The Wi-Fi Planet Guide to Hotspot Safety for College Students

By Aaron Weiss

December 17, 2008

From defending yourself against viruses (the computer kind!) to protecting your passwords or avoiding prosecution from the music industry, there are eight simple things students can do to stay safe when using Wi-Fi on or off campus.

A mere fifteen years ago, college campuses were devoid of cell phones. Laptop computers were rare. The Internet was new, and consisted basically of plain old e-mail. To use it, we had to sign up in advance or wait in lines at computer labs that were usually stuffed into basements. There was no Facebook—only real books. In other words, I'm old. But you're not!

If you're a college student today, you grew up not only with the Internet, but also—thanks to Wi-Fi—Internet anywhere. Today, three in five students expect their school to provide wireless Internet access throughout campus. Colleges and universities are meeting the demand, with nearly all expected to have deployed wireless campus networks in the next five years.

College life also includes a lot of annoying lectures about being safe—behind the wheel, at parties, in bed—and so here's another one. Wireless Internet is convenient, but it can also leave you vulnerable. All that data you're transmitting is flying through the air at light speed. Cool! But also (potentially) dangerous.

From defending yourself against viruses (the computer kind!) to protecting your passwords to avoiding prosecution from the music industry, consider these eight steps to being safe when you go wireless.

1. Membership has its privileges—don't be a guest

Depending on the wireless network in place at your school, there may be several different kinds of security in place. A secure network may limit who can connect to it and/or use data encryption to prevent anyone from intercepting useful information from your wireless transmissions.

- If your campus has a "guest" wireless network, this may be the least secure. Guest networks are usually intended for visitors to campus who cannot register for the more secure campus network because they do not have school credentials (like faculty or students). Guest networks may also be slower and more restricted, so if you don't need to use the guest network, don't.

- If you've used a secure wireless network at home, you know that you usually need to enter a password to establish a connection. The more sophisticated secure wireless networks on college campuses do not usually rely on a single global password (not very secure if thousands of people know it!). Instead you will configure your wireless connection to use an individual sign on, often a school ID. Of course, the process varies and details will be provided by your school's IT help desk.

- Some schools require you to register your laptop for access to the network; once registered, you may have the option to connect to either an unsecure ("open") or secure network. There really is no good reason to use the unsecure network, unless for some reason your (very old) laptop does not support the security protocol being used.

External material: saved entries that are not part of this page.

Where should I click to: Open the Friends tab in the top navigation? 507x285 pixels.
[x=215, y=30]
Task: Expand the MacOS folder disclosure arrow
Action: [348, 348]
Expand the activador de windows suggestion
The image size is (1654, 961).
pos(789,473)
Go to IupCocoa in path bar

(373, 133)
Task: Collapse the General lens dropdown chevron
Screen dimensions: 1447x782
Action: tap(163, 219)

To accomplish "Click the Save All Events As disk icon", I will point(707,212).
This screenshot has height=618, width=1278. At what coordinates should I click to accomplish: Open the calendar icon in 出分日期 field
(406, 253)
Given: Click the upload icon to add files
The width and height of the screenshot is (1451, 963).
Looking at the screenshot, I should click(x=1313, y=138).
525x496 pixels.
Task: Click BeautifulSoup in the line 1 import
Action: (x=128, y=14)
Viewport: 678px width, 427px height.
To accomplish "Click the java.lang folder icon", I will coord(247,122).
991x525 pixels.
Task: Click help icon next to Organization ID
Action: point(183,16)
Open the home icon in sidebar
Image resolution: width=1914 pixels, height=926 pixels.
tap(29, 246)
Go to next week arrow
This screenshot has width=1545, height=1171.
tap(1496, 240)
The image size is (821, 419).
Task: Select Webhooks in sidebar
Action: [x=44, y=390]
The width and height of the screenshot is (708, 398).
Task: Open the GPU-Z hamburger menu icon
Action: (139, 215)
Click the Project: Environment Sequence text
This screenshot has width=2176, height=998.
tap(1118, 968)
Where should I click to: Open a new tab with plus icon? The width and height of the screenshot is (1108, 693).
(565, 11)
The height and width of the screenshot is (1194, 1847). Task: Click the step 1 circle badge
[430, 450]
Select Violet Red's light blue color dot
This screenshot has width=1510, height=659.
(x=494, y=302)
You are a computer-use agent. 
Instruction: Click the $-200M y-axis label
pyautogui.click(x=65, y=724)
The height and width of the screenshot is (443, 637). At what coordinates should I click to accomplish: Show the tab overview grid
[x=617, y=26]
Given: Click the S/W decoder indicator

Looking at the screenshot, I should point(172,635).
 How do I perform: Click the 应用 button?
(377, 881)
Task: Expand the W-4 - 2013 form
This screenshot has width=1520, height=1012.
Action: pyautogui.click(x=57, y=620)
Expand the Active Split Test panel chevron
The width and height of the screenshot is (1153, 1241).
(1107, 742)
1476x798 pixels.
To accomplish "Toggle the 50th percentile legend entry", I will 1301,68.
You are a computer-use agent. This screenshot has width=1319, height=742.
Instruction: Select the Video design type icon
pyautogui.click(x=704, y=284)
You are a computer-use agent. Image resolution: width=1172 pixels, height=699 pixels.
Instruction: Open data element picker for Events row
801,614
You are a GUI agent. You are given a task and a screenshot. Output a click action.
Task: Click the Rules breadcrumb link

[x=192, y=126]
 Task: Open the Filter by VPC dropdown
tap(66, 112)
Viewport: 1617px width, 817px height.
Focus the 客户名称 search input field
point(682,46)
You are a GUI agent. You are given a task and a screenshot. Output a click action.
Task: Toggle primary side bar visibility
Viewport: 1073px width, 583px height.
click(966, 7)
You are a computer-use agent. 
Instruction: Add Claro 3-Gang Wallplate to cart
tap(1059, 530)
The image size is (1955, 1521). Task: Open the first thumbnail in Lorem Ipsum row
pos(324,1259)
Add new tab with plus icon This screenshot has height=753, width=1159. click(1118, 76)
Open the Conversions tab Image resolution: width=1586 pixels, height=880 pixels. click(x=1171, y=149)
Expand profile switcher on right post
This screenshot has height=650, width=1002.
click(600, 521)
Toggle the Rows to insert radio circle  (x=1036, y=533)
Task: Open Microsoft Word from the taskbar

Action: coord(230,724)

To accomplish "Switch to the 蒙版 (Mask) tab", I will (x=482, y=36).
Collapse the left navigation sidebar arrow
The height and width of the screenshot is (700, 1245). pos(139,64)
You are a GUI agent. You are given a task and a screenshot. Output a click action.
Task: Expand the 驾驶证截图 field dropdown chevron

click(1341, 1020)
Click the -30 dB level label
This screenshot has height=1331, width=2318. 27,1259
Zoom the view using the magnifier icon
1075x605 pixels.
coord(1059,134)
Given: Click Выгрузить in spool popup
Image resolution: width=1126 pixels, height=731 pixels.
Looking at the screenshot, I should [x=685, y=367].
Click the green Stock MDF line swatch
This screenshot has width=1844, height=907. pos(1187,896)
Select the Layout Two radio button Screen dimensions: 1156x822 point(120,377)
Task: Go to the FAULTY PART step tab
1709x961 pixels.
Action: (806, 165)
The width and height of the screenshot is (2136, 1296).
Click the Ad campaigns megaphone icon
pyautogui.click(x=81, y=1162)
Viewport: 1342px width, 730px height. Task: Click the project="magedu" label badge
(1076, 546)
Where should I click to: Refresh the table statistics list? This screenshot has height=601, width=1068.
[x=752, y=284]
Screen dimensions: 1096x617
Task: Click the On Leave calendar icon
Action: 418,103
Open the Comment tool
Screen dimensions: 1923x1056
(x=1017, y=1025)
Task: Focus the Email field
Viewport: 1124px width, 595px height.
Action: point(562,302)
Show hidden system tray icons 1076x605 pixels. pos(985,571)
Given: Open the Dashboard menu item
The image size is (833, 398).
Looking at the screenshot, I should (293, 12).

2. Don't be fooled by a fake network

When you scan for available networks with your PC, the names you see are being broadcast by wireless access points (AP) located in the area. Unfortunately, there may be a trap—known as a "Viral SSID"—which makes itself look like a tempting connection point.

Common viral SSID's include names like "Free Public Wifi" or "free internet" and they will be open networks, meaning they are not locked down with security. But here's the trap—if you connect to one of these, your computer may be vulnerable to infection or, all of your activity may be captured by the evil AP in the hopes of finding passwords or other sensitive information.

These fake networks are actually being broadcast by another laptop computer in your vicinity—a laptop, which has been infected and its brain taken over, like a zombie, possibly without the owner's knowledge. Be wary of connecting to unknown networks, particularly those with tempting names! [For more on this, read “When "Free Public Wi-Fi" Is Bad.”

 3. One word: Firewall

Anytime you connect to a network, your computer is potentially exposed to threats from other computers. On a wireless network, many machines come and go frequently, potentially exposing you to more infected companions sharing the network with you.

A firewall can close off incoming routes to your machine from bad PCs. A firewall can also regulate which software on your machine is allowed to communicate over the network. Whether you use Vista or OS X, be sure that your firewall is enabled and, at the very least, configured to use default settings.